MARIO CONSANI
Cronaca

Sumaya Abdel Qader: "Gli imam difendano le donne"

La consigliera comunale del Pd di fede islamica: nel sermone del venerdì parlino agli uomini

Sumaya Abdel Qader

Milano, 14 luglio 2018 «Mi sono trovata davanti a una scena terribile. Il padre aveva avuto un malore dopo la discussione e il figlio era scappato, ma le ragazze urlavano disperate e la mamma aveva un braccio tagliato e sangue che schizzava da tutte le parti. Con uno straccio le ho legato il polso per tamponare la ferita in attesa dell’ambulanza...». Circa un anno fa Sumaya Abdel Qader, consigliera comunale del Pd di fede islamica, è stata suo malgrado testimone di una violenza familiare. Una famiglia bengalese vicina di casa, dove – come raccontato ieri dal Giorno – il padre e il figlio maschio comandavano costringendo le tre donne, madre e due figlie, a subire costantemente violenze fisiche e psicologiche.

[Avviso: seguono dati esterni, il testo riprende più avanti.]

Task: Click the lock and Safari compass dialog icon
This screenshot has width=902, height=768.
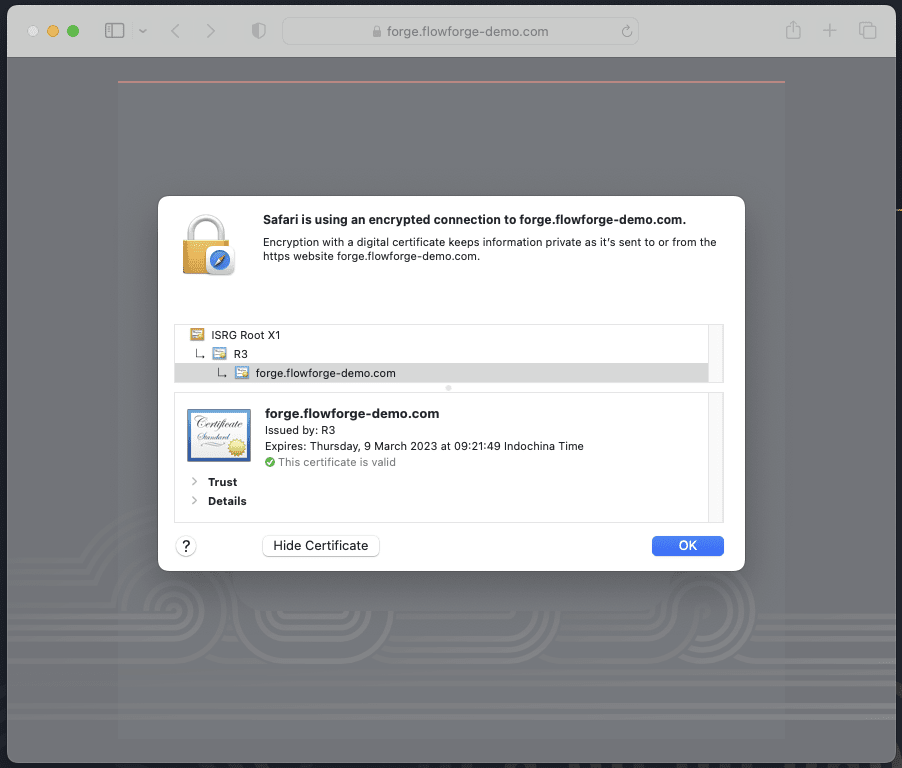Action: (x=208, y=243)
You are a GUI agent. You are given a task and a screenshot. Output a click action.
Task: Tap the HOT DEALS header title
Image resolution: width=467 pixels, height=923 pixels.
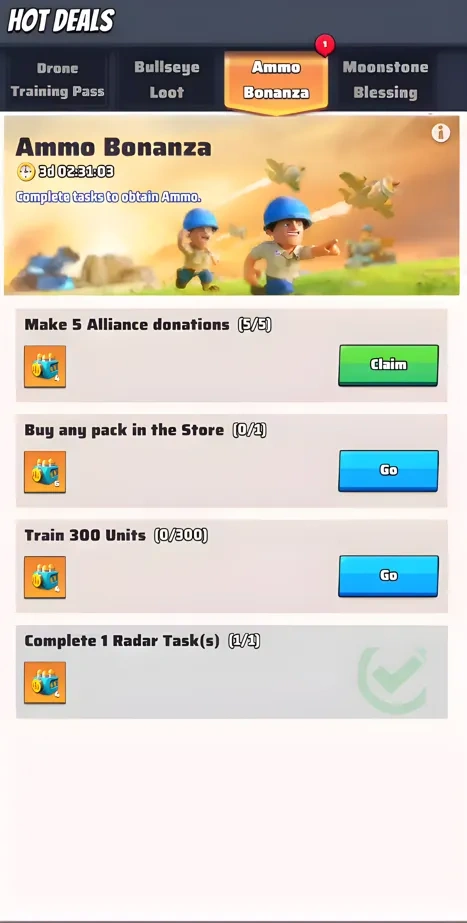[61, 21]
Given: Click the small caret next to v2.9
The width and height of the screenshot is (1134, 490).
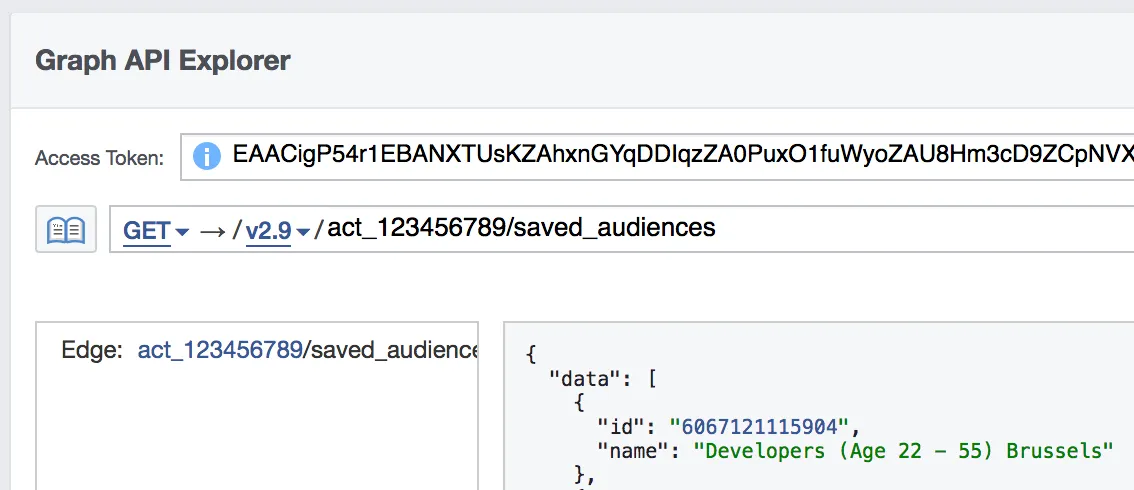Looking at the screenshot, I should tap(303, 232).
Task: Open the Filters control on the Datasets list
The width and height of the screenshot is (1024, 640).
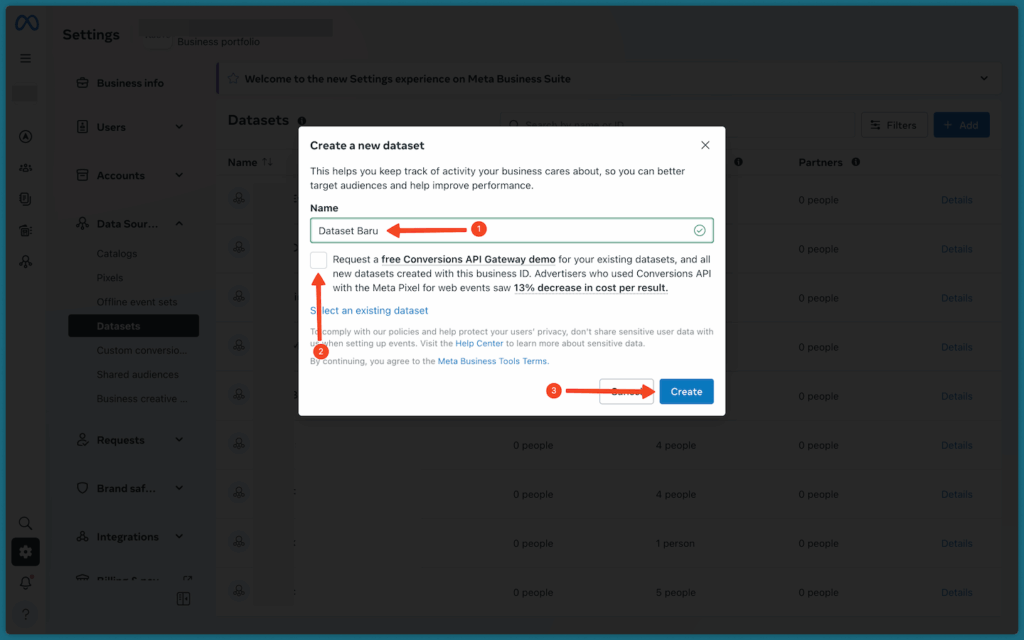Action: click(894, 125)
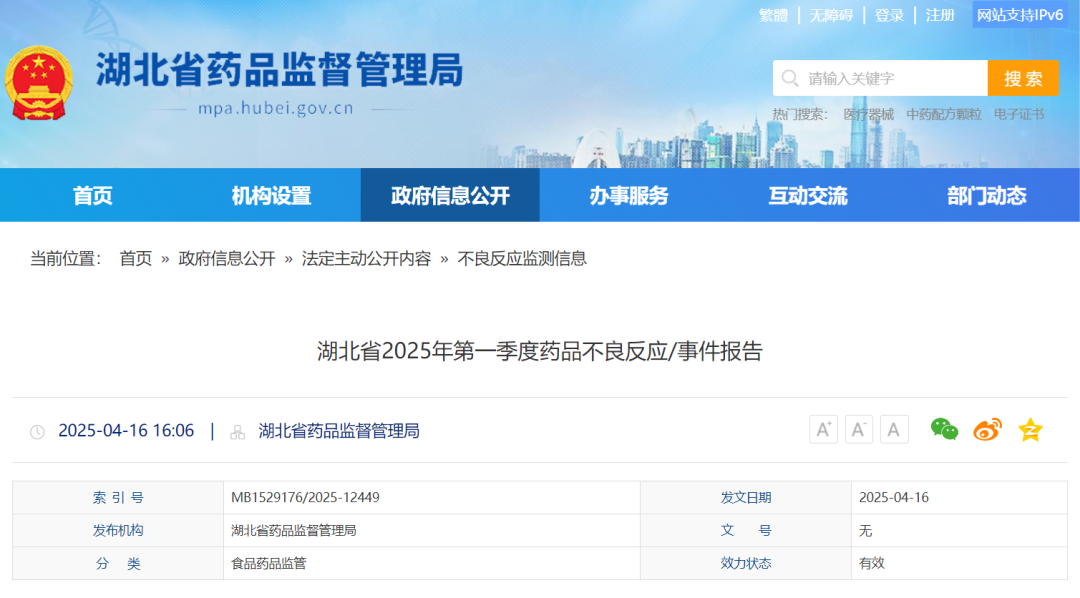Share the article to Weibo
Viewport: 1080px width, 598px height.
(x=986, y=428)
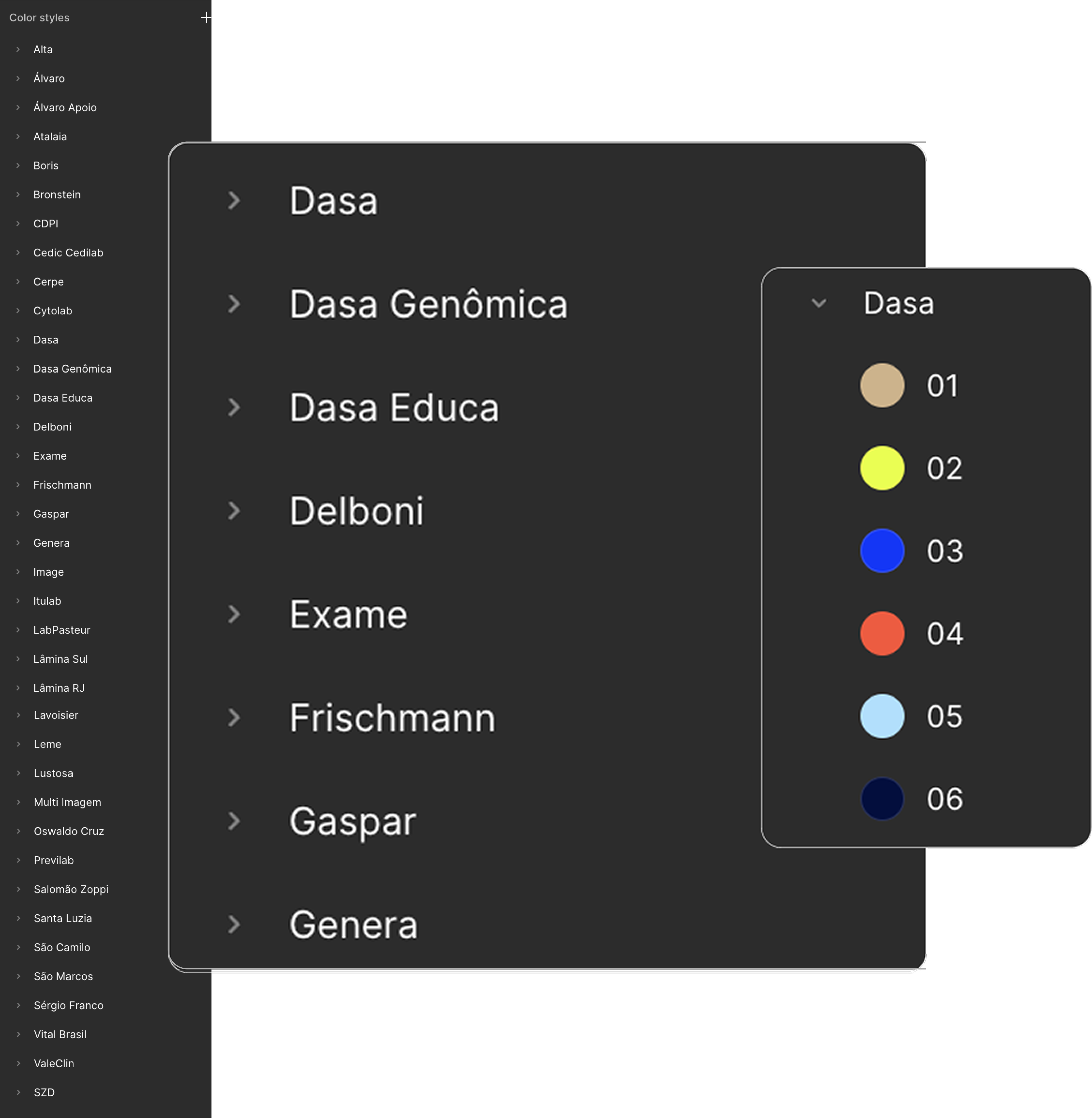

È stata Sumaya a chiamare la polizia sentendo le urla una sera, nel maggio dell’anno scorso, e poi è stata anche teste al processo concluso nelle scorse settimane con la condanna dei due uomini a sei e quattro anni di reclusione per maltrattamenti in famiglia e lesioni. «Modalità classica di padri padroni e uomini che comandano – commenta ora – in una famiglia con due ragazze piene di vita e perfettamente integrate che vogliono studiare e devono anche mantenere gli altri che sono senza lavoro».

Non sono vicende rare.

«Certo, il fenomeno esiste. Però vorrei si dicesse che il problema è trasversale alle religioni e ai Paesi. Non succede solo tra le coppie musulmane ma anche, per dire, tra i cristiani copti e più spesso, lo dicono le statistiche, tra i cattolici italiani...».

Nessuna differenza?

«Sì, che le donne immigrate hanno maggiore difficoltà a denunciare la violenza subita, spesso per scarsa conoscenza della lingua e talvolta per la paura di essere giudicate dalle loro comunità».

Lei ha contribuito al progetto Aisha, che serve proprio a dare un sostegno in casi del genere.

«È un progetto del Comune di Milano nato per le donne musulmane vittime di violenza e agisce nell’ambito delle diverse comunità: bengalese, pakistana, marocchina, egiziana. Chi collabora con Aisha rappresenta un punto di riferimento all’interno di quello specifico gruppo, cui le altre donne sanno di potersi rivolgere per chiedere aiuto. Sono come delle antenne sempre sensibili».

Sta funzionando?

«Sì. Al punto che talvolta a questa rete anti-violenza finiscono per rivolgersi anche donne non musulmane. È importante riuscire a gestire questi fenomeni da dentro le comunità. L’intervento è più forte».

E per gli uomini violenti?

«Per ora c’è poco, qualche associazione ma poco all’interno delle comunità. Come musulmani stiamo cercando di coinvolgere gli imam perché parlino di queste cose anche agli uomini nel sermone del venerdì, che è un momento educativo molto importante».

E gli imam collaborano?

«Sì. C’è per esempio quello della moschea di via Padova 366 che è coinvolto anche nel progetto Aisha: le donne in difficoltà parlano con lui e lui poi si rivolge agli uomini spiegando loro che se pensano di essere devoti comportandosi così commettono un grosso errore. Certo c’è un lavoro difficile da fare con gli uomini, servono persone preparate».